Amidst the chaos of a broken play, San Antonio Spurs guard Tony Parker just kept going.
Picks came and went. He was shut off trying to exploit a switch by Chris Bosh. After 15 seconds of dribbling, driving, twisting, and turning, he was on the floor. With two seconds left on the shot clock, he looked like this:
But he just kept going. Even with LeBron James, a tight-end sized freak of nature standing over him.
At the last possible instant, Parker let go a shot so feathery soft, it was like he was shooting alone after practice.
With the world falling apart around him, Tony Parker calmly broke Miami’s back. I’d call it a miraculous shot, if it wasn’t so perfectly “Spurs.”
That shot was a microcosm of the game itself. The Miami Heat were all over the Spurs for that entire possession like they were for most of the game. There was a point in the third quarter where it looked like the Heat just needed one little extra push to pull away and win comfortably. They never could, just like they couldn’t stop the Spurs even with the best player in the world standing over a prone Tony Parker and a few grains of sand left in the hourglass.
In the fourth, the Spurs just did Spurs things. Calmly, and without fear of failure, the Spurs marched back and took control. They didn’t need to be in control for all 48 minutes. They, like Parker as he found room under LeBron’s outstretched left arm, just needed to be in control for enough time at the end.
“It's a 48‑minute game,” said Gregg Popovich after the game. “In the NBA things go back and forth many, many times. The ability to move on to the next play is what's really important, if a team wants to be really good.”
That’s what it’s really about. That’s what experience does for you. That’s what deadpan personalities like Kawhi Leonard and Tim Duncan do for you. They are never too high, never too low. The next play comes quickly, and they are rarely unprepared for it.
Each great play over the course of 48 minutes is nice, but it means nothing unless you can follow it up on the next possession. Just look at the first basket of the game.

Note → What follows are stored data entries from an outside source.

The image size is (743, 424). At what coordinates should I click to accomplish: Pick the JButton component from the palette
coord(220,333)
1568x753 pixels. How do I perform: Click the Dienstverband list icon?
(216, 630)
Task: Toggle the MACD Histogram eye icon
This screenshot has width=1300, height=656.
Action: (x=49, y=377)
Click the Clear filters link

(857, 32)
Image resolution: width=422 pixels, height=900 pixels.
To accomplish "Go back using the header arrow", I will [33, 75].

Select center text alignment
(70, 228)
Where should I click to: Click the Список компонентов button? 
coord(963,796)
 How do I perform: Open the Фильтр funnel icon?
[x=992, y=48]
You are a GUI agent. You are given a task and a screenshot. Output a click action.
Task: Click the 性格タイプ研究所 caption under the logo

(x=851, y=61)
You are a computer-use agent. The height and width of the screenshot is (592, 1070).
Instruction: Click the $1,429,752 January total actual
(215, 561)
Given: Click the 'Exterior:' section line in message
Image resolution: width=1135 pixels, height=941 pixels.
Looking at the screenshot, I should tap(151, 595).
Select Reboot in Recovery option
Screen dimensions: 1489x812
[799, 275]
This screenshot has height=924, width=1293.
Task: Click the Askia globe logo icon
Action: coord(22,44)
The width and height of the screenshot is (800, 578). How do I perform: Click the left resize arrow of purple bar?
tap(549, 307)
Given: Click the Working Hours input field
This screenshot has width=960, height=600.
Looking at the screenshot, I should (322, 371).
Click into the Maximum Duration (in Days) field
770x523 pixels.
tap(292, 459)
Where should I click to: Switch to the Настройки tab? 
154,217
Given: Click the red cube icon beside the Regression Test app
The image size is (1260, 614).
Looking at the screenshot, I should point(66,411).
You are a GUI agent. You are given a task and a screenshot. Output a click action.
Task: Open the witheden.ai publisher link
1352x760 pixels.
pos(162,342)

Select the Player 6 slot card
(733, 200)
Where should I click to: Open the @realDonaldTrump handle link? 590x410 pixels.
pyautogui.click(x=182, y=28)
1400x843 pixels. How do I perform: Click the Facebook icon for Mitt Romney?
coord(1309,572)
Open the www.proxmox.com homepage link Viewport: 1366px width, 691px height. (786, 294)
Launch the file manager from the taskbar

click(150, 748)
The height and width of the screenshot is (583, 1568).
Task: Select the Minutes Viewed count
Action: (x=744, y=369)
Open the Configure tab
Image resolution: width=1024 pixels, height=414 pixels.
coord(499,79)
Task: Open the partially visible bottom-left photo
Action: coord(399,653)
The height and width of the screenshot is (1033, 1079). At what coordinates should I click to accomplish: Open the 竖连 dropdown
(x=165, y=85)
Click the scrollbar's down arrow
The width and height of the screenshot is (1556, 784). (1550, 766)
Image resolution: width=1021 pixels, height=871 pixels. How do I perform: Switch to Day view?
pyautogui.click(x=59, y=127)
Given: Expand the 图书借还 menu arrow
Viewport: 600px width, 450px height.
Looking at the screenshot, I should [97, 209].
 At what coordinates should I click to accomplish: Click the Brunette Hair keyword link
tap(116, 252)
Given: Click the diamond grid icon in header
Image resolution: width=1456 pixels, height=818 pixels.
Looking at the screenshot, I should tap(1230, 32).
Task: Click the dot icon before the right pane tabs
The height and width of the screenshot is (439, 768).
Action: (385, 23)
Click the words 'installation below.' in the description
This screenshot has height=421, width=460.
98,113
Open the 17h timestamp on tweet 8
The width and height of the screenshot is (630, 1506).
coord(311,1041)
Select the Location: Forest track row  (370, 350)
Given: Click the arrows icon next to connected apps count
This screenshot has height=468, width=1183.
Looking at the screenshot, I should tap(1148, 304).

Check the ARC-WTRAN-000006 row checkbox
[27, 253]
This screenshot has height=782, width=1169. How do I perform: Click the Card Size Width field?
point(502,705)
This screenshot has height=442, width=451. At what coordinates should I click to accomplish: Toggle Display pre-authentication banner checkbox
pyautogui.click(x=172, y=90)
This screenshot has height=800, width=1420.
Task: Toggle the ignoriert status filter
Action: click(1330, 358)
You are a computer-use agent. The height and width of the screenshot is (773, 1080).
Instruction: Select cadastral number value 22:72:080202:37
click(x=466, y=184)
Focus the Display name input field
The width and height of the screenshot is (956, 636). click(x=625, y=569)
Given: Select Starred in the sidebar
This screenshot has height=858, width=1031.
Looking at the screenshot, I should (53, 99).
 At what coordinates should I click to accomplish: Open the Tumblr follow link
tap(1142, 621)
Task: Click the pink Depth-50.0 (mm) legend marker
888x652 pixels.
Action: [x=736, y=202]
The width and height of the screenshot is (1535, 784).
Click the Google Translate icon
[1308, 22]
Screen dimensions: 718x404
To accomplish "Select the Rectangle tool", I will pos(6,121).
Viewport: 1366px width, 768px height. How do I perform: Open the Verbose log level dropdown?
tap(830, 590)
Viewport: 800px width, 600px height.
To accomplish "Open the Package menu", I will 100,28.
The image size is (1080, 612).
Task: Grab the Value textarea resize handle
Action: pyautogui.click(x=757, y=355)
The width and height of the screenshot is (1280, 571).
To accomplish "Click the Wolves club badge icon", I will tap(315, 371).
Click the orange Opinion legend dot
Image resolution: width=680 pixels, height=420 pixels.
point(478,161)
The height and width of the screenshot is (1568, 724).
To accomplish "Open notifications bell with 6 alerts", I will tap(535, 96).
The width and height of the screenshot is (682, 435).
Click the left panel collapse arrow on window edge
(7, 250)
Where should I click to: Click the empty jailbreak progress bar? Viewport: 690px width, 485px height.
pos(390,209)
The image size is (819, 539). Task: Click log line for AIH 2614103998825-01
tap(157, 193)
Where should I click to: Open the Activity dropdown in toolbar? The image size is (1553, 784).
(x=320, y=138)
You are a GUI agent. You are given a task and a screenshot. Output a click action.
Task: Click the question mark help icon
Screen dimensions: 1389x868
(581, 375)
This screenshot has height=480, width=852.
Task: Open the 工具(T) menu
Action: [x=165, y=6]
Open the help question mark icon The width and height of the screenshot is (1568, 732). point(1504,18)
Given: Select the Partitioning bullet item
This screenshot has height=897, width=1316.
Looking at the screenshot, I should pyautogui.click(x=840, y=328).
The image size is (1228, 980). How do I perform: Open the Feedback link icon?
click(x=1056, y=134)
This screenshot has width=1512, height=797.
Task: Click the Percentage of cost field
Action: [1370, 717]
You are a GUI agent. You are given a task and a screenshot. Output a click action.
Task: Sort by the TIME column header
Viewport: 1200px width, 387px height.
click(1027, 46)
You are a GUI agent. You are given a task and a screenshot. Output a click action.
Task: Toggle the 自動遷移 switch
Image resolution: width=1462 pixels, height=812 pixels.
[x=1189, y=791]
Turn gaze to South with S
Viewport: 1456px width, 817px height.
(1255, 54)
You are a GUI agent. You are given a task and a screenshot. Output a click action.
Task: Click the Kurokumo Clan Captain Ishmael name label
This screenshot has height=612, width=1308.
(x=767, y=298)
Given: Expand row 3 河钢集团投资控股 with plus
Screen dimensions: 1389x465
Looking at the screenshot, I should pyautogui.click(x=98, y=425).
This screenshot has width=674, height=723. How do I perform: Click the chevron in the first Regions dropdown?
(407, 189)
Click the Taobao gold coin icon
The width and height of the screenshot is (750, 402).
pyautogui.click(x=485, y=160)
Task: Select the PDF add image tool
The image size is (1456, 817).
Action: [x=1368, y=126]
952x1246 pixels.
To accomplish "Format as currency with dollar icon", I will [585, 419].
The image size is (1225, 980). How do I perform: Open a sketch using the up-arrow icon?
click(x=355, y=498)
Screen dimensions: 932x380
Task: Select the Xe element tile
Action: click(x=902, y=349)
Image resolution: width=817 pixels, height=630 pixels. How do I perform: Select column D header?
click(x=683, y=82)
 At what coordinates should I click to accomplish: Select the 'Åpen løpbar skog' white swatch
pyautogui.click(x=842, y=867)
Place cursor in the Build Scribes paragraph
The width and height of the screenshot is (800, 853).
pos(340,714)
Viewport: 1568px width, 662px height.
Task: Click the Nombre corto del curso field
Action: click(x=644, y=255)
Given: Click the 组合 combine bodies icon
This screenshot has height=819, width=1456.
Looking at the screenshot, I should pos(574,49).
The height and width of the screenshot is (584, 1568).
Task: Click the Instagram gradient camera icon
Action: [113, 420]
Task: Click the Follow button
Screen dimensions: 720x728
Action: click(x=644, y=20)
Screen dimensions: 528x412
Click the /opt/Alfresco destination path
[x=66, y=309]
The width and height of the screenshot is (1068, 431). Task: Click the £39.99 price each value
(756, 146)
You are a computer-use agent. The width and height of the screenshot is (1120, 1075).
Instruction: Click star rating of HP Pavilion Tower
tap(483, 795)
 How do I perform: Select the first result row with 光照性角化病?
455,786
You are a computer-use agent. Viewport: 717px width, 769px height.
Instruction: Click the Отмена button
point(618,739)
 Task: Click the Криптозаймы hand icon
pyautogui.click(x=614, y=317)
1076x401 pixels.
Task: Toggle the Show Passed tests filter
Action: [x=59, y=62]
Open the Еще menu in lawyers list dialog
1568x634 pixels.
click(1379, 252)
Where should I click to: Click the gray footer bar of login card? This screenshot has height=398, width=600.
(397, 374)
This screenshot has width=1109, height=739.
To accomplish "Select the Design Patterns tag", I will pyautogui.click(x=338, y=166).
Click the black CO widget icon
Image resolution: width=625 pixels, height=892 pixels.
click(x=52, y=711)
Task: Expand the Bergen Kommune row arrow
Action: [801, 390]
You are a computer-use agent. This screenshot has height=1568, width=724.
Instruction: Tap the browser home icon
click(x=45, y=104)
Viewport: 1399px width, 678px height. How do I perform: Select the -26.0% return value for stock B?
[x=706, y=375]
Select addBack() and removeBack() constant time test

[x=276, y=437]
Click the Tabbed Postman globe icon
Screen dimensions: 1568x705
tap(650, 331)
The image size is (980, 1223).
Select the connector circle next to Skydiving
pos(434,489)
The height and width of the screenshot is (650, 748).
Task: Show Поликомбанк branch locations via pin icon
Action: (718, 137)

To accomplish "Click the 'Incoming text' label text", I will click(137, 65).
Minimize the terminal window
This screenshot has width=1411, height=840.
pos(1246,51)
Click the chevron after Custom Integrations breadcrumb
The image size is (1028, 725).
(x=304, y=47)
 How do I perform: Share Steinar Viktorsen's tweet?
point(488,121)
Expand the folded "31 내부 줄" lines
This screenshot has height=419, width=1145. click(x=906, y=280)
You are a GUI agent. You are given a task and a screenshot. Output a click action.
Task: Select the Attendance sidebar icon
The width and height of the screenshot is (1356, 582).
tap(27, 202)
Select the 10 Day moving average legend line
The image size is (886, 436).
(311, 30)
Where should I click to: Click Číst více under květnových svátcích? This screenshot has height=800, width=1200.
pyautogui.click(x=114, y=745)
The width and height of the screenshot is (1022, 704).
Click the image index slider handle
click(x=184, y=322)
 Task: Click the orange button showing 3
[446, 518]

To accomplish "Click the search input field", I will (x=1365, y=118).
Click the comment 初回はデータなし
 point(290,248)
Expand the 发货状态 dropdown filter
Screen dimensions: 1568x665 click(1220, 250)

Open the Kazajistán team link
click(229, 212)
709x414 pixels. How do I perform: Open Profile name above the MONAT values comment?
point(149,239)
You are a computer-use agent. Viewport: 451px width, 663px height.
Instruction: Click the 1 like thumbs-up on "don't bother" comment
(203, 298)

Tim Duncan’s pass from the top of the key was terrible. Miami stormed out in transition, and Dwyane Wade set an already amped Heat crowd into a frenzy with a monster two-hand slam. The Heat were feeling it right out of the gates. The building shook. And…..
…the Spurs rattled off the next nine points.
Never too high. Never too low.
The Heat never could push their lead into double-digits. They never could put away those old guys in silver-and-black. Their chance to hold home court slipped out their grasp when Parker inexplicably slipped past LeBron.
“I think at this point my mind was just blank,” said Duncan, displaying the type of calm that makes the Spurs so damn dangerous, and so damn good.
“I just wanted him to get a shot up in the air. I was trying to get position on the board, trying to work Bosh up the lane a little bit, so I could get back to the board. “
Monks meditate for hours trying to achieve “blank,” and here’s Duncan thinking and reacting with total clarity within the chaos of the last few seconds of a two-point NBA Finals game. His point guard is on the floor with LeBron right on top of him and Duncan is still two steps ahead thinking “here are the things I have to do in these few seconds to help us win if he misses.”
That’s so Spurs of him.
Of course, Parker didn’t miss.
“At the end I was just trying to get a shot up,” said Parker. “It felt good when it left my hand. I was happy it went in.”
Happy. But not too happy. They’ll save that kind of happy for the locker room, three wins from now, when there isn’t a “next play” to be worried about.